Whether you have 5 minutes or an hour of "me-time" - are you grateful for what you have or are you thinking "it's never enough"? Are you committed to seeing the challenges with an open heart and mind or are you continuously focused on how "stuck" you are and craving for something outside of you to fix how you feel inside?
...And how are you spending those minutes or hours? Are they spent on nourishing your mind, body, and spirit (true self-care) or are you indulging in all that doesn't serve you?
I get it. I know what it's like to have a child on you 24/7. Trust me, I so get it.
....AND I'm not a martyr, nor a hero.. and I have no interest in being a super-mum. I don't do self-sacrifice or survival.
In those early days; I valued the "me-time" I had. It was the 10 minutes waking up a little earlier to have a shower in the morning and the feeling that I owned my day.
It was the 20 minutes of meditation as Avery was napping on me knowing that this 20 minutes of meditation are building blocks to my emotional wellbeing.
"Me-time" was reading a nourishing eBook to fuel my mind while I was feeding Avery in bed.
In that first year of Motherhood, my relationship to time dramatically shifted.
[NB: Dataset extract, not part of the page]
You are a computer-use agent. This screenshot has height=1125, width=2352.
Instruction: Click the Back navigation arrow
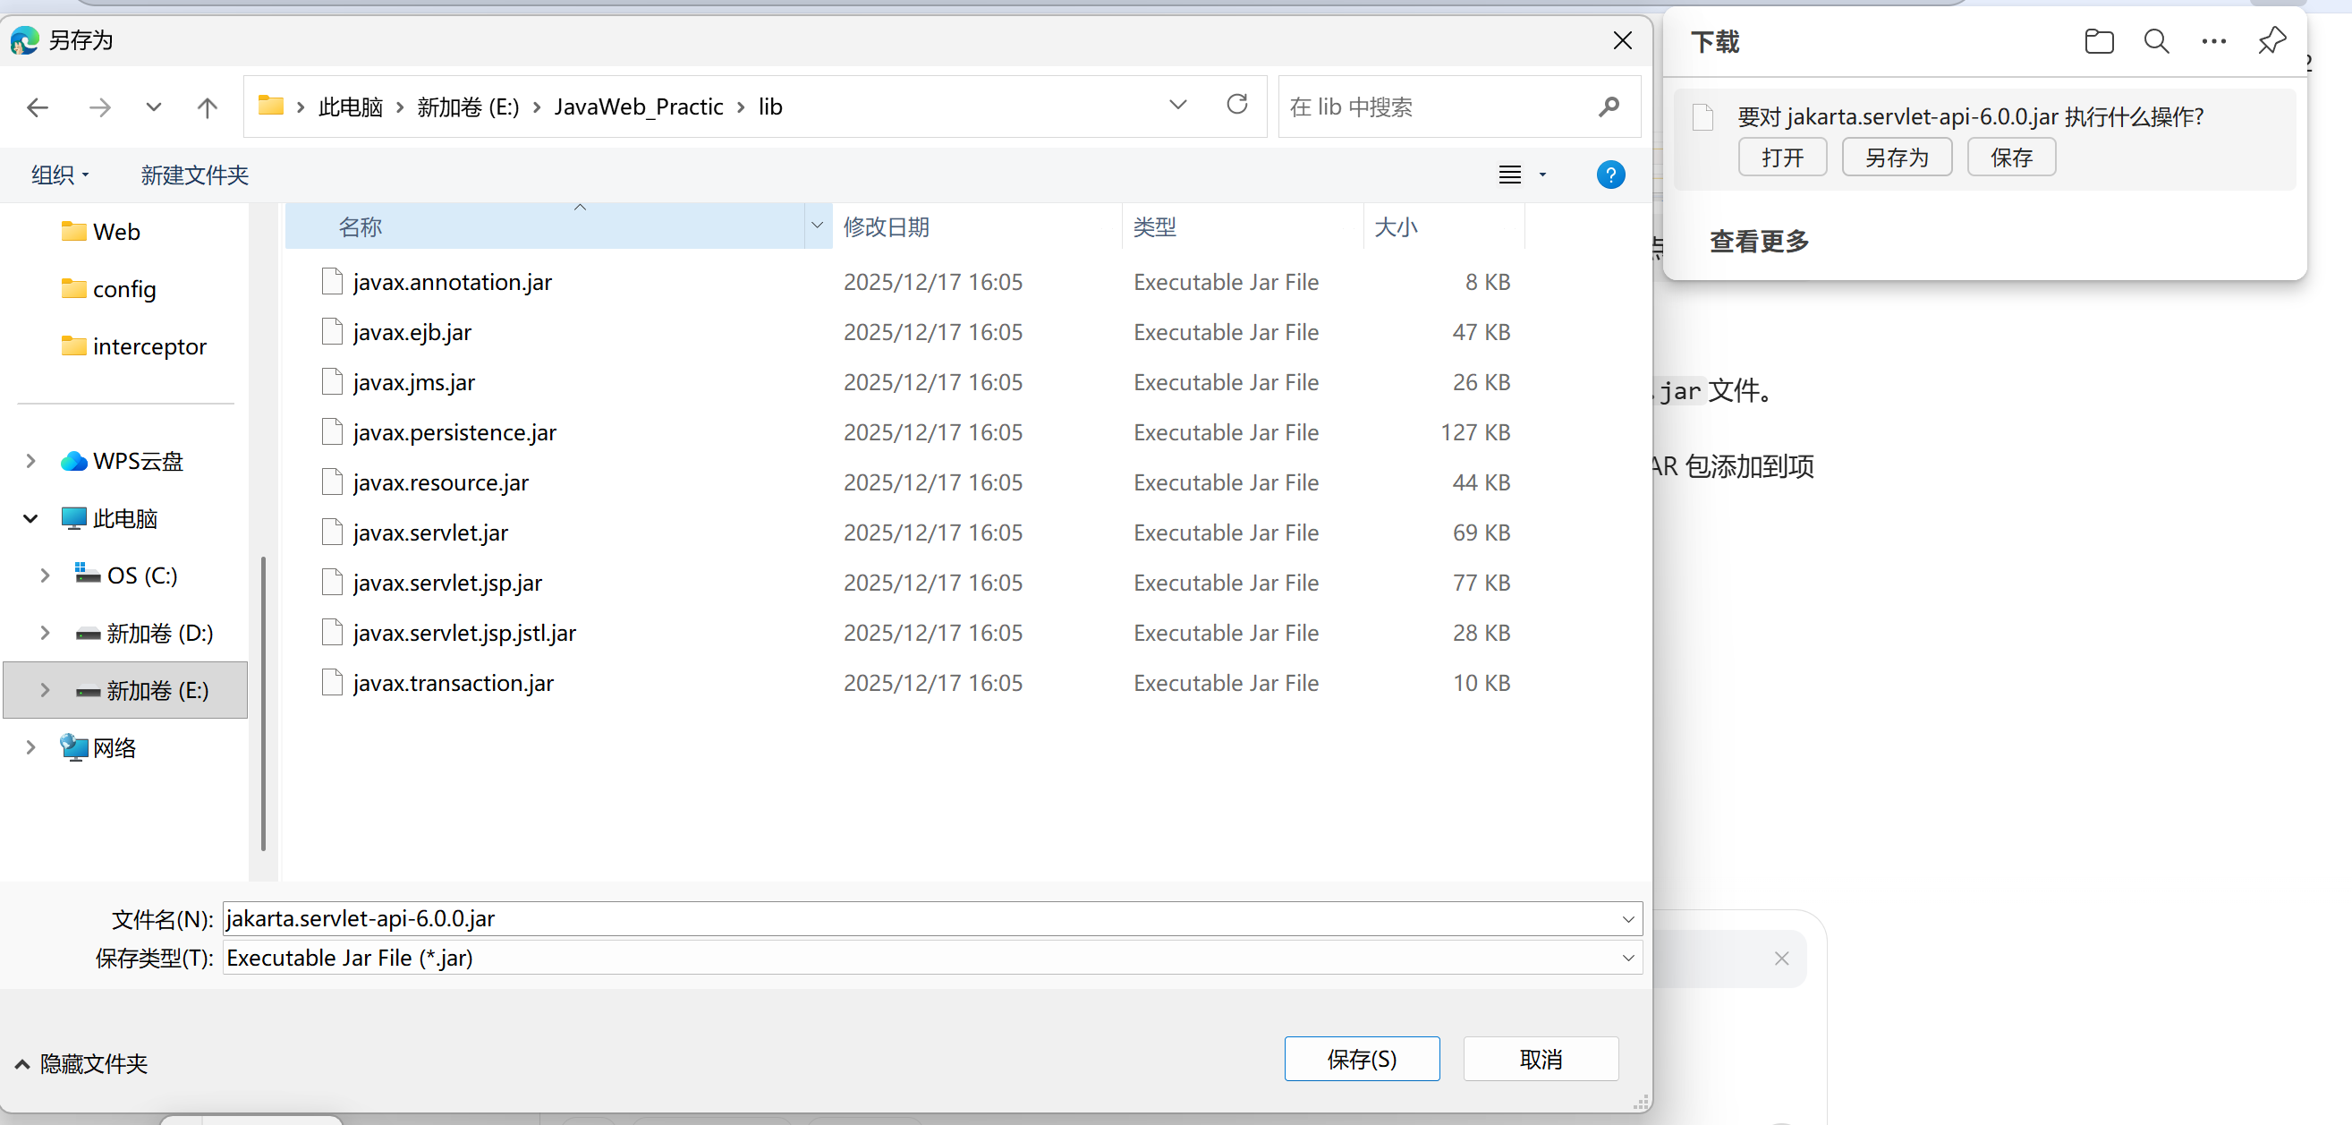point(37,108)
I valued time more than I ever had before.... I valued "me" more than ever before.
Now - did I fall from grace and slip into bad habits. Absolutely!! And in those moments, I forgave myself, I tuned into compassion - and did better the next day.
What I know is that if we can master being grateful and value the 5 minutes of "me-time" that we have OVER wishing that we had more "me-time", we are shifting into a powerful habit of "owning our time".
If you can't own 5 minutes and see it with gratitude and joy - even if you had an hour or three - it would still occur as "lacking" and "never enough".
Once we master "owning our time" - we make different choices in life. We are conscious of how we choose to spend our time. That's more powerful than you realise - for you are now genuinely crafting your life.
My wish for you isn't that you have more "me-time". My wish for you is that you feel connected, worthy, and know that nothing is lacking within you.